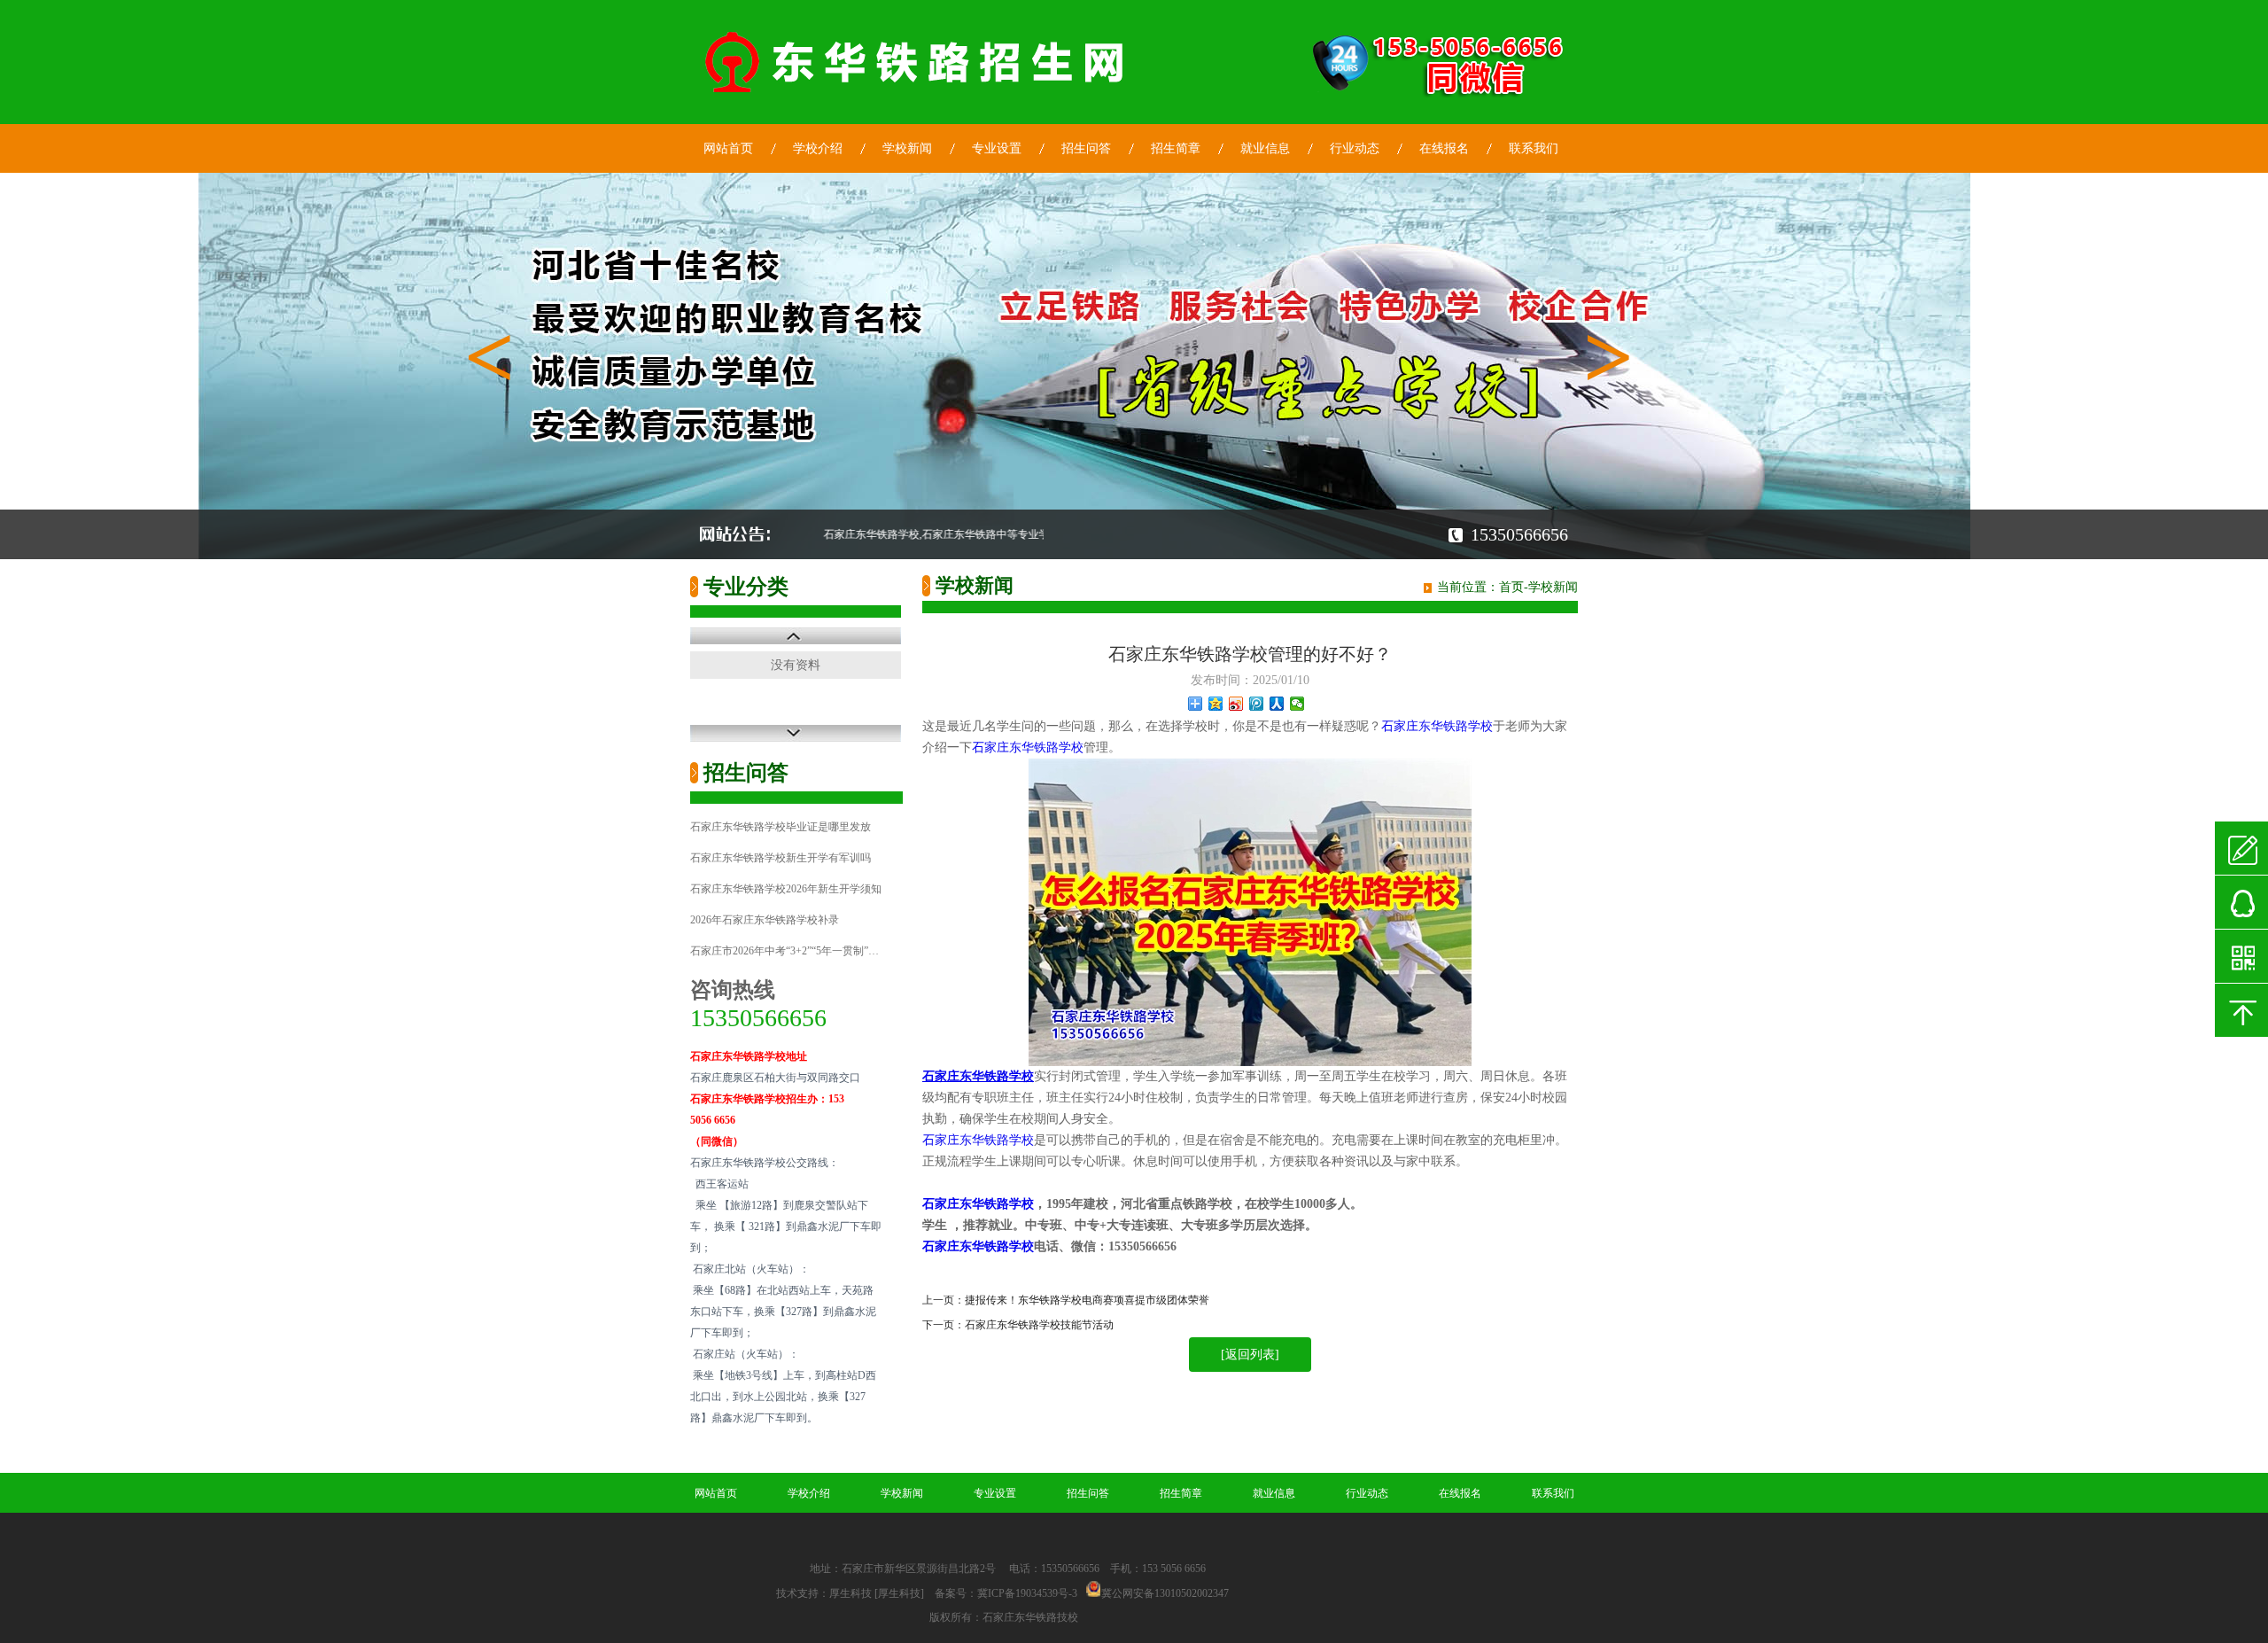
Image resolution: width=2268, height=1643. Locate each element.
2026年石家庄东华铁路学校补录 (764, 920)
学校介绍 (818, 148)
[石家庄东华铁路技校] (917, 97)
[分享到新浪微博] (1236, 704)
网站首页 (728, 148)
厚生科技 (850, 1593)
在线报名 (1444, 148)
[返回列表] (1250, 1354)
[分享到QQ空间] (1215, 704)
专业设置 (996, 148)
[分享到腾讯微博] (1256, 704)
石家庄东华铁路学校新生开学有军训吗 (780, 858)
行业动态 (1354, 148)
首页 (1511, 587)
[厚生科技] (899, 1593)
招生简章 (1175, 148)
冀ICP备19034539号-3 (1027, 1593)
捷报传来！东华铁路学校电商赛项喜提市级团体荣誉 (1087, 1300)
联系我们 (1533, 148)
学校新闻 (907, 148)
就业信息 (1265, 148)
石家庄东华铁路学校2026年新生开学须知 (786, 889)
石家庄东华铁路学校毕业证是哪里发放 (780, 827)
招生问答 (1086, 148)
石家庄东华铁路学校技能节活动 (1039, 1325)
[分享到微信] (1297, 704)
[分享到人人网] (1277, 704)
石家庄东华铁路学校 (1437, 726)
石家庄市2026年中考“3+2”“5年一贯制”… (784, 951)
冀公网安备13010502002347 (1165, 1593)
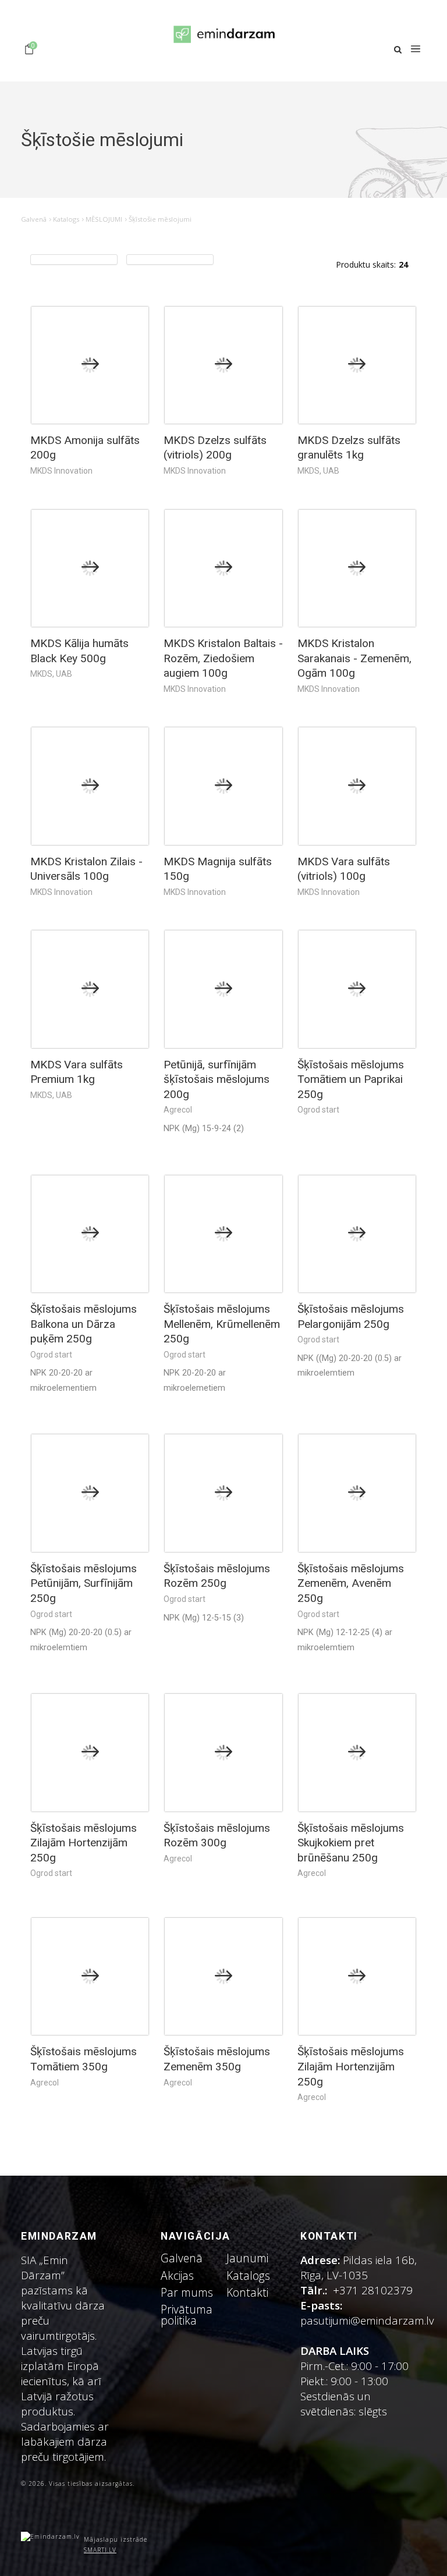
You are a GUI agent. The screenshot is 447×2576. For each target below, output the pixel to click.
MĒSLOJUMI (104, 219)
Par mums (187, 2292)
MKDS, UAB (318, 470)
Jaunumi (247, 2258)
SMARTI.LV (100, 2550)
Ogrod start (318, 1109)
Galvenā (34, 219)
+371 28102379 (373, 2290)
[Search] (398, 50)
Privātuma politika (186, 2314)
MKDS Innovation (61, 470)
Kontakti (247, 2292)
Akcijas (177, 2275)
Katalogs (66, 219)
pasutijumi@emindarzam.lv (370, 2320)
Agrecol (178, 1109)
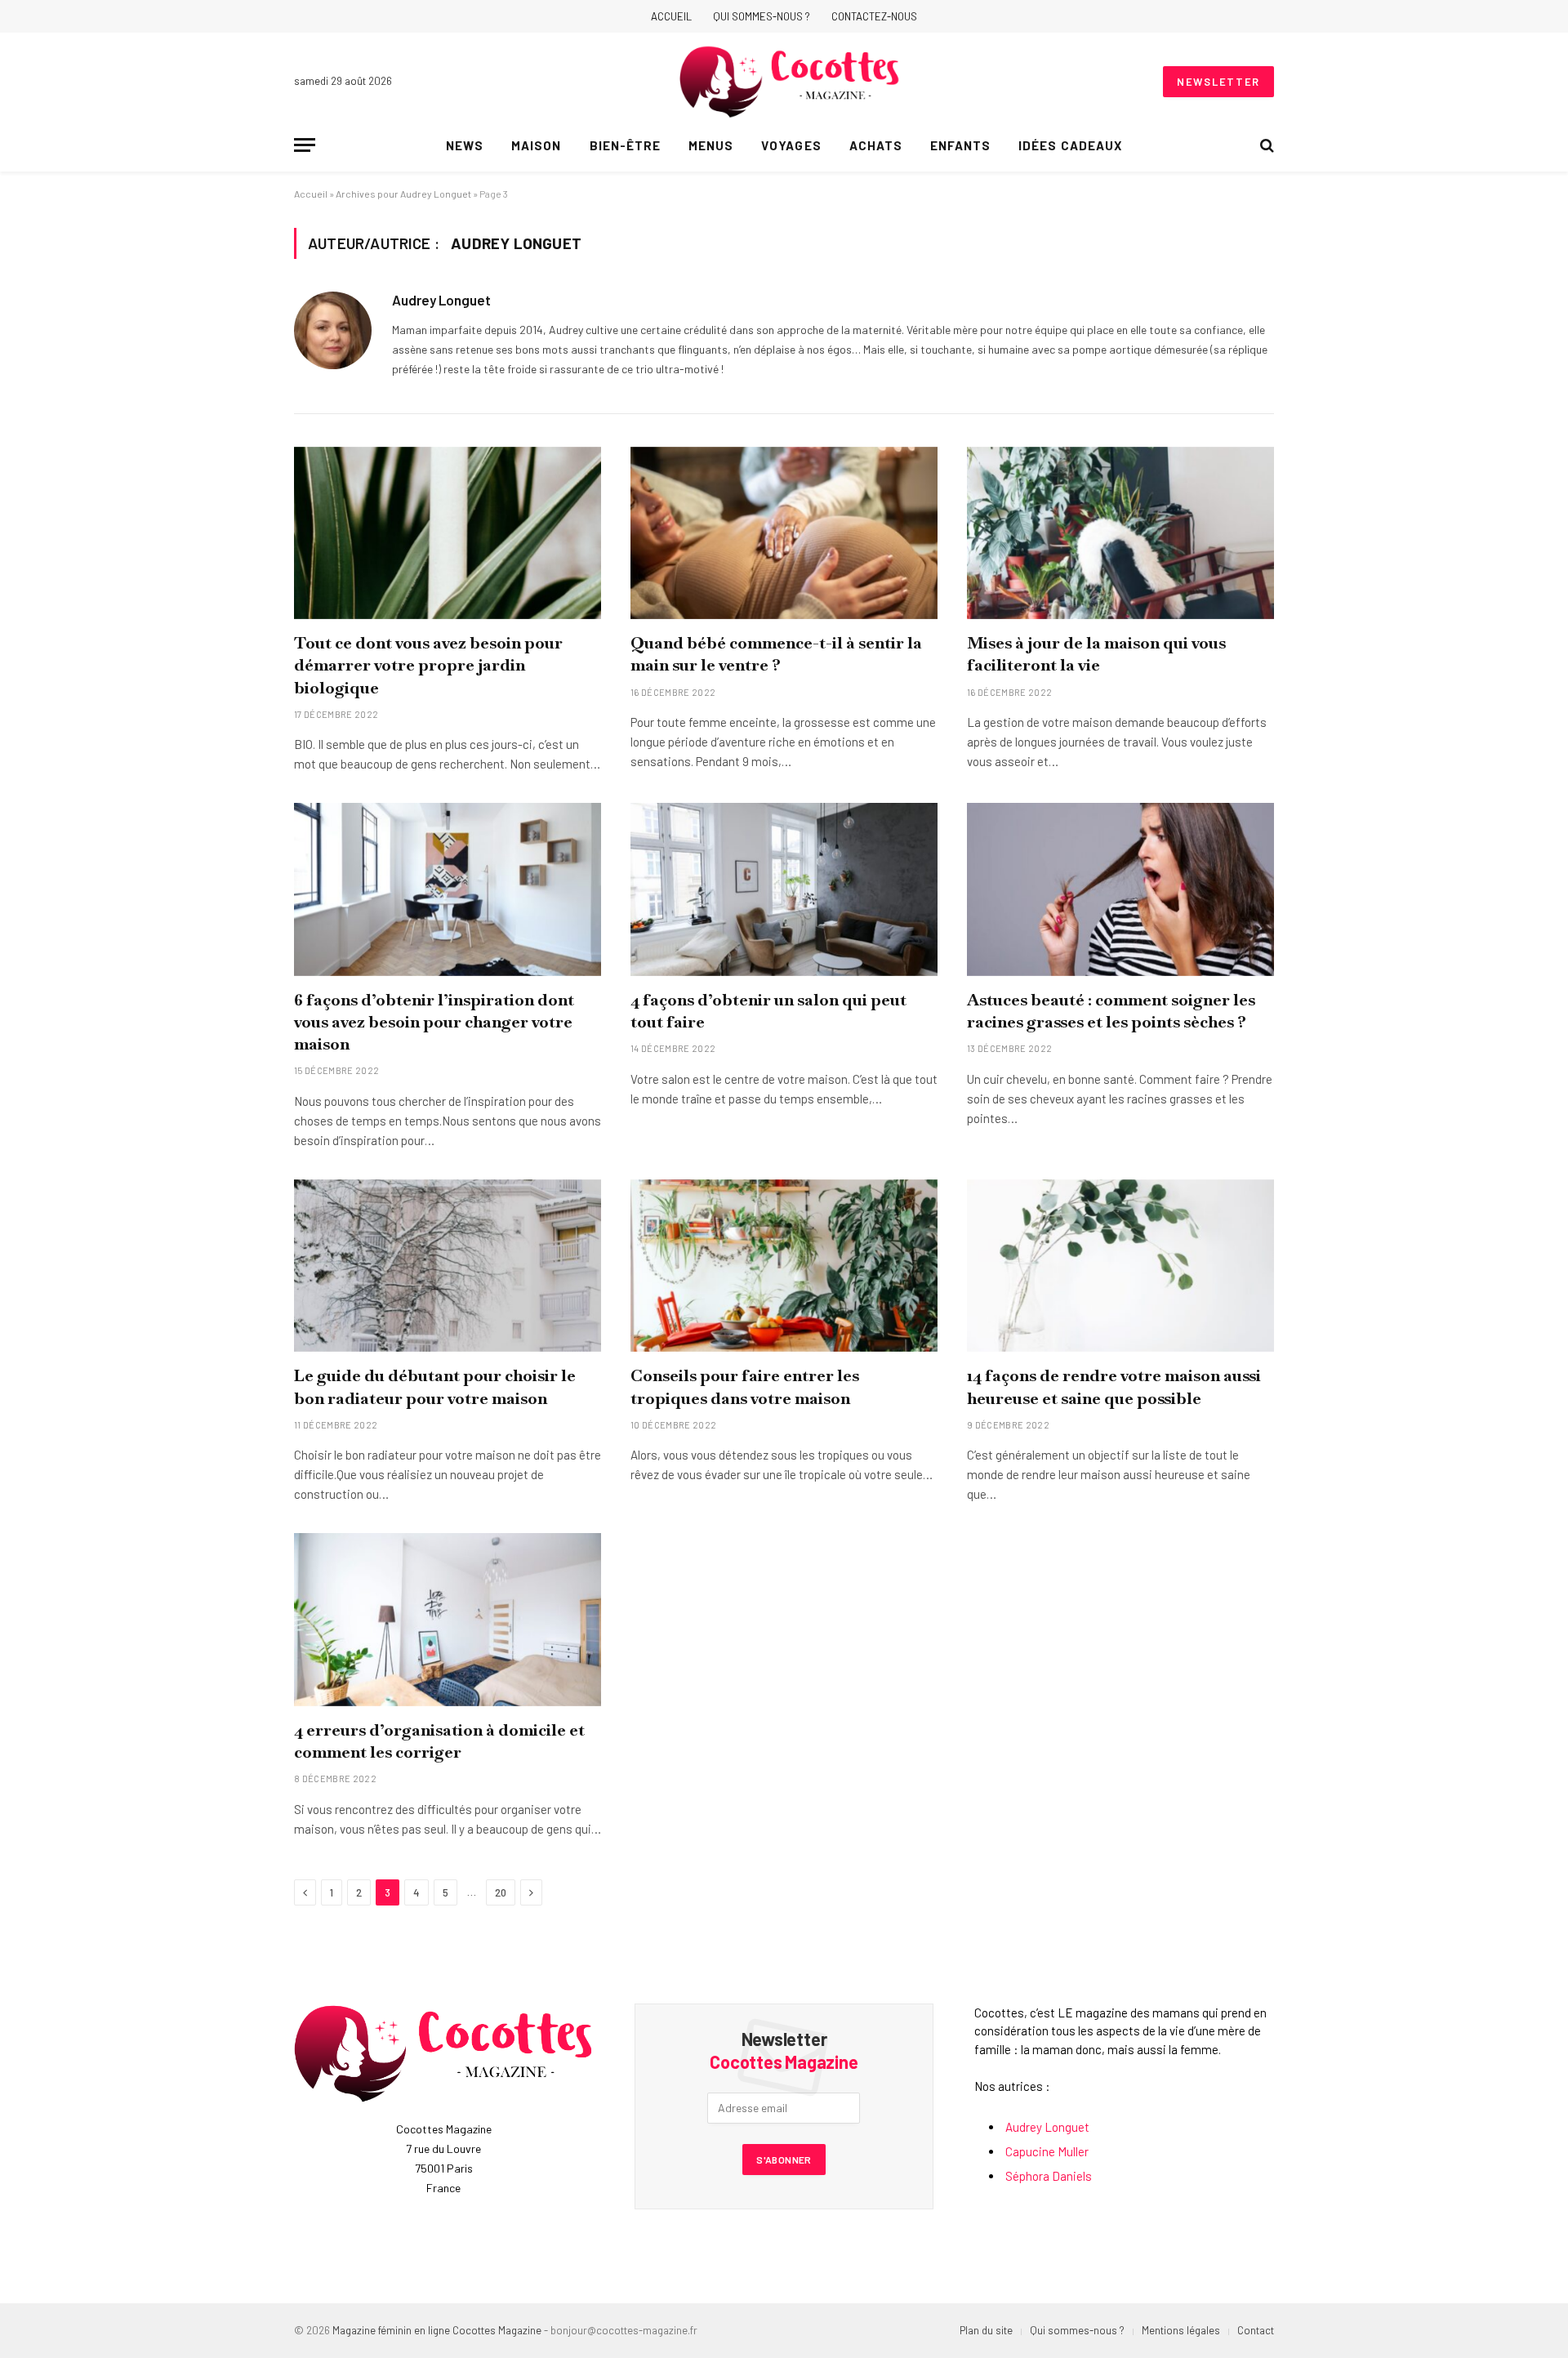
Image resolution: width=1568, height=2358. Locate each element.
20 (500, 1892)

> **The task**: In the data above, the line containing "SMARTI.LV (100, 2550)" and all lines after it are to be reproduced exactly, leaving out the pictures.

> **Output**:
SMARTI.LV (100, 2550)
Ogrod start (318, 1109)
Galvenā (34, 219)
+371 28102379 (373, 2290)
[Search] (398, 50)
Privātuma politika (186, 2314)
MKDS Innovation (61, 470)
Kontakti (247, 2292)
Akcijas (177, 2275)
Katalogs (66, 219)
pasutijumi@emindarzam.lv (370, 2320)
Agrecol (178, 1109)
Image resolution: width=1568, height=2358. Locate each element.
20 (500, 1892)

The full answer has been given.